The best thing I can do on a pitch is make the person next to me look better. That turns out to apply to most things.

Kevin Neal

What football teaches you

I've been playing Sunday league football for a few years now. We are not a good team. Last season we finished fifth out of eight, which sounds fine until you know there were only eight teams and one of them was genuinely terrible. We beat them twice.

I'm a decent enough player — I can pass, I'm reliable positionally, I don't lose the ball too often. I've scored four goals in three seasons, which tells you everything you need to know about my attacking contribution.

What I've come to understand, playing in a team like this, is that the players who make the biggest difference are almost never the most technically gifted. There's a guy we have, Marcus, who can do things with the ball that look genuinely impressive, but he drifts in and out of games and goes missing when it's difficult. We lose more games than we should when we're relying on him to be the difference.

The person who actually makes us functional is someone who's been playing left back for two years.
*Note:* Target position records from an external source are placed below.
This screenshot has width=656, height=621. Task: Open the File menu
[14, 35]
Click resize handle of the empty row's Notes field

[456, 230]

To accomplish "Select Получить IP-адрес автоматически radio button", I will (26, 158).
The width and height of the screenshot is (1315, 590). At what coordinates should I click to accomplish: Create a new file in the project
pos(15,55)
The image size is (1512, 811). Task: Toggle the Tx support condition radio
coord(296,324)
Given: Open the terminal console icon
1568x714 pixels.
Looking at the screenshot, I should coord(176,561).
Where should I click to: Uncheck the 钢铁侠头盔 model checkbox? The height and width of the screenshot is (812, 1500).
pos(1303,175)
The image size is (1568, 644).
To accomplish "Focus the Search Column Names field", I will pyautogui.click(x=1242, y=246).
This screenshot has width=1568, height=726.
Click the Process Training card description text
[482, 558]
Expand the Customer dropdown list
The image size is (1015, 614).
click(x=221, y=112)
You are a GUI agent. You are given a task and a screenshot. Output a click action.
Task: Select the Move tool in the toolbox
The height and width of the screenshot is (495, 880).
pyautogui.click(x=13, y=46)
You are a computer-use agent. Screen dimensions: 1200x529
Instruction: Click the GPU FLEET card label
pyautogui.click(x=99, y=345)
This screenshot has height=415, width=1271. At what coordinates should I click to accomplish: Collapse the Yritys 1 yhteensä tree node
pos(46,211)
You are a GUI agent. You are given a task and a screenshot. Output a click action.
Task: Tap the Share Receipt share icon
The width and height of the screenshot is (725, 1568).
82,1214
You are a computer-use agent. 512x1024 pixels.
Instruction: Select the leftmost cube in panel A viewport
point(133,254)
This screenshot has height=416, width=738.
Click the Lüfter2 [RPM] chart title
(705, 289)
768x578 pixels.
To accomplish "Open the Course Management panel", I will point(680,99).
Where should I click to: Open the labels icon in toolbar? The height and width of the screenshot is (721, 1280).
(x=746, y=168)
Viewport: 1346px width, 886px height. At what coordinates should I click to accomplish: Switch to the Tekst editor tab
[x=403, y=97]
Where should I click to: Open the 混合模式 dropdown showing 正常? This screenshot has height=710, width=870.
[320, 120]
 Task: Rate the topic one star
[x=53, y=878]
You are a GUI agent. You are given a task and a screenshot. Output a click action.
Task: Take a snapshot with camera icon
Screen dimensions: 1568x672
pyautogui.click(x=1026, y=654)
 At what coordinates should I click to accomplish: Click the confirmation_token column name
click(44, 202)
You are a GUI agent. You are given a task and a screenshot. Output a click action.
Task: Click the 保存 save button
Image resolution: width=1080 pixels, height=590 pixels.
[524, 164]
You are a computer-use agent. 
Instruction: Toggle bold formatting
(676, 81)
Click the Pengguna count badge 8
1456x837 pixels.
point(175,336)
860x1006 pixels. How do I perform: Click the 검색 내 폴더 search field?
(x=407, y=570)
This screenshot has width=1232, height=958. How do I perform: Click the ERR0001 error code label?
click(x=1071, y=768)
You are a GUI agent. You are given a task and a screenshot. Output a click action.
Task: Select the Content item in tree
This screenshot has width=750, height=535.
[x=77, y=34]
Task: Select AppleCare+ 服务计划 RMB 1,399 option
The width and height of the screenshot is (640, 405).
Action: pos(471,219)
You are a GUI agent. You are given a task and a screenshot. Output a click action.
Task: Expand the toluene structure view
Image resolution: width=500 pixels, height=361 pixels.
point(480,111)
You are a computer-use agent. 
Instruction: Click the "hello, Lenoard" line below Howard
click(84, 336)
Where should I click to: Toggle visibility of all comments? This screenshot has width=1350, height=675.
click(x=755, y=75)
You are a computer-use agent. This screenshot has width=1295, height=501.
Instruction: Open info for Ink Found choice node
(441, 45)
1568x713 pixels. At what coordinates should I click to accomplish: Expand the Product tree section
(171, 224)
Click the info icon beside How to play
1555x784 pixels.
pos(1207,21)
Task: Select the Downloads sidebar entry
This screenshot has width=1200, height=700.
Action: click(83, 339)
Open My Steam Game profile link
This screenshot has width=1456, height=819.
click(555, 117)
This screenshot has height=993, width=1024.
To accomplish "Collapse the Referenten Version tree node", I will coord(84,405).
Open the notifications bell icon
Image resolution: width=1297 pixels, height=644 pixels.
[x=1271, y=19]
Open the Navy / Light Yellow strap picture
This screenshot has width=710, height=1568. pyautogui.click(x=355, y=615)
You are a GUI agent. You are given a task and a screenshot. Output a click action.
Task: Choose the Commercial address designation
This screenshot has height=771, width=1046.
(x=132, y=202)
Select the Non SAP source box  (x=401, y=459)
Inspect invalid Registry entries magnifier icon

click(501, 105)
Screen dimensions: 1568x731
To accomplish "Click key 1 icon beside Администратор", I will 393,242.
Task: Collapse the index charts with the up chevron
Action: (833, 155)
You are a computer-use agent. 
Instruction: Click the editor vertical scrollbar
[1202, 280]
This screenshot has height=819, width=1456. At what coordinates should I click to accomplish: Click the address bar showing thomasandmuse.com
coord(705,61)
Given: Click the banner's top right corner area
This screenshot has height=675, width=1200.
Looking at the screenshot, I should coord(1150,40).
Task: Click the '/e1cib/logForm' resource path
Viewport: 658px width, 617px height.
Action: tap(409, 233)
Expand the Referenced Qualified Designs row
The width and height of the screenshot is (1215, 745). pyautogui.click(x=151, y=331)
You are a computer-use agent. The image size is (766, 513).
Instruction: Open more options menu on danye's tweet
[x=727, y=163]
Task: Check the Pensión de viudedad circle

He doesn't score, he rarely does anything especially visible, but he is always exactly where he should be, he communicates constantly, and I can't remember him losing his position in the whole time I've played with him. When he doesn't show up, the whole left side falls apart.

I think about this at work sometimes. The people who are most impressive in meetings are not always the most valuable to have around. The ones who are quietly dependable — who do what's needed, communicate well, don't make things harder for the people around them — those are the ones you notice when they're gone.

I don't know if football teaches you this or if it's just a particularly clear version of something that's true everywhere. Probably the latter. But it's easier to see on a pitch.